After the first report of successful LTx with DCD by Hardy in 1963 [1] the use of DCD donor went hold apart until begins of 1990s, when Thomas Egan and colleagues revisited the possibility of using lungs from DCDs, reopening the door for others to investigate the viability of these grafts related to warm ischemia and best preservation [6]. During the late 90s and early 2000s, experimental evidence came to light, determining warm ischemic time longer than 90 minutes might be extreme, confirming topical cooling as the best way to preserve lungs in situ for DCD, the importance of retrograde perfusion in these donors, and ex vivo evaluation as a potential tool to improve graft quality [3-8]. During de presents years the use of DCD lungs has grown internationally with DCD lungs accounting for 2% of lung transplants in the United States, 5% in Canada, 4.4% in Europe, 13.3% in the United Kingdom, and 22.5% in Australia [7].


Classification

The first international workshop for DCD was held in Maastricht in the Netherlands in 1995 to characterize potential donors after cardiac (modified in 2003), defining DCD categories according to the circumstances of the donor’s death [8,9] (Table 2).
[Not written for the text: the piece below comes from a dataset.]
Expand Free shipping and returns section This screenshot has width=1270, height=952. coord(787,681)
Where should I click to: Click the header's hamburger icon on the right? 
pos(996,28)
Category I (dead on arrival), II (unsuccessful resuscitation) and V (in hospital patient) were considered to be uncontrolled donors (uDCD) does patient who suffer from unexpected cardiac arrest and/or unsuccessful cardiopulmonary resuscitation. In these scenarios, evaluation of graft function a priori is not feasible. Whereas category III (awaiting cardiac arrest) and IV (cardiac arrest in a brain-dead donor) were considered to be controlled donors (cDCD) scenario entails withdrawal of life-support measures in the intensive care unit (ICU) or operating room. Benefits of DCD donation include the ability to allocate the organ in advance, relative ability to predict cardiac arrest, and opportunity to evaluate graft function.
Controlled DCD
The cDCD are the perfect scenario for scheduling the procedure, assess graft viability extensible controlled recipient selection and careful communication with the donor’s relatives. Potential donors for cDCD are typically patients with irreversible cerebral injury, high spinal cord injury, or end-stage musculoskeletal disorders that are expected to die within 60 mins following withdrawal of life-support (WLS). Most centers use the same donor criteria for as for DBD donation (Table 1). Recently, some countries (Belgium, Holland) have started to consider donation after euthanasia. These donors are included in Maastricht III category.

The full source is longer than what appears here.